When Zach, my two year old, figures something out he screams out barely intelligible words and repeats them until I can figure out what he is saying and repeat it back to him.  The more non-obvious Zach's discovery the more insistent Zach will be that I understand his unintelligible statement.

For example, the other day Zach and I were outside and Zach started screaming buddaf -  I was baffled! Zach was very insistent so I started looking around and sure enough I found a picture of a butterfly painted on a bus stop. I screamed butterfly, and Zach became ecstatic and we were able to move on to another topic.

By contrast if I can't figure out what Zach is saying he gets sad, and acts rejected. This morning at breakfast Zach wanted something and I couldn't figure out what it was.  For 3 minutes Zach kept repeating masfd (which I still can't figure out) with vigour and passion. Then Zach started saying masfd quieter and quieter, looking sadder and sadder. Finally, rejected, Zach got up and left the table.
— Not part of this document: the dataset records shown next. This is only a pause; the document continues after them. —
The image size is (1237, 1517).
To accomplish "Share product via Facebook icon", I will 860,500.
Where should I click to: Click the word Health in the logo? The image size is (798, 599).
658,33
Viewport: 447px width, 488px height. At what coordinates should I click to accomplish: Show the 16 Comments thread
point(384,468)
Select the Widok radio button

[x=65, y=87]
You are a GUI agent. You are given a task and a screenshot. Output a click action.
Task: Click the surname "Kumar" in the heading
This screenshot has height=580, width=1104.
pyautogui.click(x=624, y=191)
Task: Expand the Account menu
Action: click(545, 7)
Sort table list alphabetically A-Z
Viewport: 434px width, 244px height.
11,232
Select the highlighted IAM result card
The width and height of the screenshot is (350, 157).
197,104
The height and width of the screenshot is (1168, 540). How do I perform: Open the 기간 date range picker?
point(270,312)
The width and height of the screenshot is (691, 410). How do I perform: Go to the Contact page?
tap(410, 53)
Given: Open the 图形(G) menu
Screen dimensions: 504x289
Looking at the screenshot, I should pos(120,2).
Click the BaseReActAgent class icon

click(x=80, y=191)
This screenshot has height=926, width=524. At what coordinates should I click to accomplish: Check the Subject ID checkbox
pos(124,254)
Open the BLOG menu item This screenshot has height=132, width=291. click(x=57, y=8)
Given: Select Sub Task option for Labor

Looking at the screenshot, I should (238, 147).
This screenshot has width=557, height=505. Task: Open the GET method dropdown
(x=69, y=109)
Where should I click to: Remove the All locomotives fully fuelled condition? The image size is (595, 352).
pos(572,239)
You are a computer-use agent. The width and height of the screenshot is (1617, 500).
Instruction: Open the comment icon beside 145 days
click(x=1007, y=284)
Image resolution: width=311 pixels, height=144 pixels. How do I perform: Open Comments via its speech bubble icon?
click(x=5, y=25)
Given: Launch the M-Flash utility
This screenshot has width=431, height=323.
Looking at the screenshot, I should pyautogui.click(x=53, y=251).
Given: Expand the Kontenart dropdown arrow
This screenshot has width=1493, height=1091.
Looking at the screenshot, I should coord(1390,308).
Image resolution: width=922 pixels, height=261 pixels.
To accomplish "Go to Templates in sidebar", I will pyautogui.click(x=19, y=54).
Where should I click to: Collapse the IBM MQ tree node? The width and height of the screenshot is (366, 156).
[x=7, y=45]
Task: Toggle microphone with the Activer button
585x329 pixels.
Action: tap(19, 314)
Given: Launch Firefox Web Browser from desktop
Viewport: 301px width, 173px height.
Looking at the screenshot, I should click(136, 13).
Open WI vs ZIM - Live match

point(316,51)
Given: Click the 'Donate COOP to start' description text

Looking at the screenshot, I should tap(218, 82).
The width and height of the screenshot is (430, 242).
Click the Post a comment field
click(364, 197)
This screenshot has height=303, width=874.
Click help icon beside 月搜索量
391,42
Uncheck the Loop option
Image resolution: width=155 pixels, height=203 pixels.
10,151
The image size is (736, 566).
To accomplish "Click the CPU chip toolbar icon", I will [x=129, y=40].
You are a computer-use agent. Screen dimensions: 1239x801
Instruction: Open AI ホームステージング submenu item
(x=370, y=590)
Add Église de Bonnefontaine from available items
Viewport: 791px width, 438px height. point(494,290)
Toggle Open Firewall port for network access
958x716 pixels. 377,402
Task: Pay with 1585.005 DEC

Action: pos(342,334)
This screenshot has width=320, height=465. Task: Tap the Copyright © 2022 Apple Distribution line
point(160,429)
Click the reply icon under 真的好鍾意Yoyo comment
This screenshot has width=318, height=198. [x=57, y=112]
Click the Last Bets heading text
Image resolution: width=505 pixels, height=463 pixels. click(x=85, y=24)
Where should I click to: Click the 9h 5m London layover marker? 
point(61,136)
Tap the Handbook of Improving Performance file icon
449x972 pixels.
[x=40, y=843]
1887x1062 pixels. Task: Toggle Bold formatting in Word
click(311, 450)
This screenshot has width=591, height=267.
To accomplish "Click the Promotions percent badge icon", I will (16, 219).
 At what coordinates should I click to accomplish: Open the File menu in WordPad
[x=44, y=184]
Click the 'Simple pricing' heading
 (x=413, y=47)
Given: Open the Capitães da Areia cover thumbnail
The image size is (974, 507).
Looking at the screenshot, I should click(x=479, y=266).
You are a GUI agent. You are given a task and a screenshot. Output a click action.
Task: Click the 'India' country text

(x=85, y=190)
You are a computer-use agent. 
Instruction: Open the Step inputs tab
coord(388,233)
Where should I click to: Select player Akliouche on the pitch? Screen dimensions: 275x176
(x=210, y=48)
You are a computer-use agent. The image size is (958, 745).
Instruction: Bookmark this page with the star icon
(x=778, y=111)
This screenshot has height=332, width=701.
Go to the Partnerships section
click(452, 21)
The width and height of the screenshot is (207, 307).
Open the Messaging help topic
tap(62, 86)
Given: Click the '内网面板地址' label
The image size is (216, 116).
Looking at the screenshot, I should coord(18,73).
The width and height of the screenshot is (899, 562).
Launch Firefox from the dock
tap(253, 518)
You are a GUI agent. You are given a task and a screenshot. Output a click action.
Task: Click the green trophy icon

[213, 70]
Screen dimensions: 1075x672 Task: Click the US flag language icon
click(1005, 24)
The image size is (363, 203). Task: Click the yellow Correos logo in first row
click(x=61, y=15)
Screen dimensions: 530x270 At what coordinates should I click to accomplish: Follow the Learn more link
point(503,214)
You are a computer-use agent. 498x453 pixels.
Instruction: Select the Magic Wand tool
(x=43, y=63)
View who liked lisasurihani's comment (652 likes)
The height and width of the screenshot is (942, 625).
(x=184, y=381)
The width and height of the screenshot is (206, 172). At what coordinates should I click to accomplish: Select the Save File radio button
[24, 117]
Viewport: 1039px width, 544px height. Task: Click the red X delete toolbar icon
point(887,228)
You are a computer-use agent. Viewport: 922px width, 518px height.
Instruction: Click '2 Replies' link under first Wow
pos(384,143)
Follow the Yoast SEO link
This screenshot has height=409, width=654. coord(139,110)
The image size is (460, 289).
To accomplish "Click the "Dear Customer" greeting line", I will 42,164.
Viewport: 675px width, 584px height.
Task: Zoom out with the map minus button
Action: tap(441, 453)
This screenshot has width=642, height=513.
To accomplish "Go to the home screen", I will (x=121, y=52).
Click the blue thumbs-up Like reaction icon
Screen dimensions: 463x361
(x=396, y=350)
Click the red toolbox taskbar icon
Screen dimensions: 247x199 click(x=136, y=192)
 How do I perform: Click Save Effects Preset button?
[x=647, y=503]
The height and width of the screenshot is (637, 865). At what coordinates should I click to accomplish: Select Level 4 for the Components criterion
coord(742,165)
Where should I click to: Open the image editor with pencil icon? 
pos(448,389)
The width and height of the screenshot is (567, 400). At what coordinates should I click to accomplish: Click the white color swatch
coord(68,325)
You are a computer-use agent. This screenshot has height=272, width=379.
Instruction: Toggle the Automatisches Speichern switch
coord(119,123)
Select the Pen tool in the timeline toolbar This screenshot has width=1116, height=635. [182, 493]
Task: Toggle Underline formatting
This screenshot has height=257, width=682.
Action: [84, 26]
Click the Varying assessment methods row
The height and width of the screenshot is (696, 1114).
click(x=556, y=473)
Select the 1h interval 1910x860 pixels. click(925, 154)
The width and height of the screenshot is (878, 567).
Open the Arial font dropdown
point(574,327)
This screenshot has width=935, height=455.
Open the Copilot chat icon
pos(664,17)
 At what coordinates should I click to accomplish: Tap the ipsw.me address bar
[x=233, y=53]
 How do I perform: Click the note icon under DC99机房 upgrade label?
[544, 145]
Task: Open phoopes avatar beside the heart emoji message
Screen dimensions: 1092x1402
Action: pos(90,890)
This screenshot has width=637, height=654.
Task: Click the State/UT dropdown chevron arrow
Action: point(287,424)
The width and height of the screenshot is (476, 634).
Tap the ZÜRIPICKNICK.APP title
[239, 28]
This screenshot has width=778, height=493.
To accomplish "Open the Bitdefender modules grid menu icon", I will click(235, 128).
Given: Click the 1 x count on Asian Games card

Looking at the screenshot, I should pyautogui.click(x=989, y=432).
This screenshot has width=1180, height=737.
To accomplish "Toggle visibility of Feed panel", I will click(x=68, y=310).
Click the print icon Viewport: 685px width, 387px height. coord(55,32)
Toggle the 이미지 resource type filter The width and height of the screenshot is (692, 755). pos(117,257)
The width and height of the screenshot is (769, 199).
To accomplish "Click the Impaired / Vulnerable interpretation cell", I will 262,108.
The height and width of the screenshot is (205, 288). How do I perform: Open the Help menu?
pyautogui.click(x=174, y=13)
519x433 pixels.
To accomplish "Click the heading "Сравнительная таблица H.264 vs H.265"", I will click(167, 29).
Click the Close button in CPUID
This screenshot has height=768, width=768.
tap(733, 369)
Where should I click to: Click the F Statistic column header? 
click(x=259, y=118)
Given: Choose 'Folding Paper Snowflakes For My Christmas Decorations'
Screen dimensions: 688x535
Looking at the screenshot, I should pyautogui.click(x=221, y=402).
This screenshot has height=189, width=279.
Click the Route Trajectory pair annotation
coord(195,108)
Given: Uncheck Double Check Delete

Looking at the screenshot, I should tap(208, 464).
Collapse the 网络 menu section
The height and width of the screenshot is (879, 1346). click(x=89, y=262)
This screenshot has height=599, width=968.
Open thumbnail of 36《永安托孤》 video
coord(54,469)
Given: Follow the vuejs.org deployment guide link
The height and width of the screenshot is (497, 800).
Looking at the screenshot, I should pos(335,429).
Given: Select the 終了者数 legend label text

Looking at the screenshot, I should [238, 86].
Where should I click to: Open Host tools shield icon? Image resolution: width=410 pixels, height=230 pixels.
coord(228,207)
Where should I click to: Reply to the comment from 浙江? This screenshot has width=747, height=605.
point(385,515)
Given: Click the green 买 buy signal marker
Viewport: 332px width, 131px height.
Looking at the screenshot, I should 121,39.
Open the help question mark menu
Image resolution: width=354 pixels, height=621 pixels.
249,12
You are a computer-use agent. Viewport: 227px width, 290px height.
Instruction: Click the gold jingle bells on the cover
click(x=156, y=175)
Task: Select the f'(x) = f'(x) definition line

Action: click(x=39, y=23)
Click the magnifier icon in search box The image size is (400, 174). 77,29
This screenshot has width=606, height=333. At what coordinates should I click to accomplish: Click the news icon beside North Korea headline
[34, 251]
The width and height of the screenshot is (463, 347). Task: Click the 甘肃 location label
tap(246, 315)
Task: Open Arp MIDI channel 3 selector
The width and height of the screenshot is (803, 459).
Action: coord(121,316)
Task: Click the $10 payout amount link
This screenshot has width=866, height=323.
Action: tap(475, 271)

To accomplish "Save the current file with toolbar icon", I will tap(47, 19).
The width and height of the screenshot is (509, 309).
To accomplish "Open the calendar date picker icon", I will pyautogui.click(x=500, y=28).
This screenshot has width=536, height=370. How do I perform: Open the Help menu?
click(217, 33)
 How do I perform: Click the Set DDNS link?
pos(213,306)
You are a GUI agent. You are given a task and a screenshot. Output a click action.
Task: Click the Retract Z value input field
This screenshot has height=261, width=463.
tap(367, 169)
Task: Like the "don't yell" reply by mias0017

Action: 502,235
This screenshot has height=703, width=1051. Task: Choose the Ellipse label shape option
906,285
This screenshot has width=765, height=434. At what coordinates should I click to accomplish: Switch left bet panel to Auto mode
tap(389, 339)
When people grow up, they're the same. They still have novel thoughts that they want heard and understood. If you can't understand and hear those thoughts the speaker will feel sad and rejected, and likely feel rejected for significantly longer than a two year old.

So, when someone, lets call her Alice, tells you something - hear Alice, and work really hard to understand what Alice says. Otherwise, Alice will feel sad and rejected, and will probably continue repeating her thoughts for a lot longer.  Notice that just because you hear and understand Alice, doesn't mean you have to agree with her, just hearing Alice is often sufficient.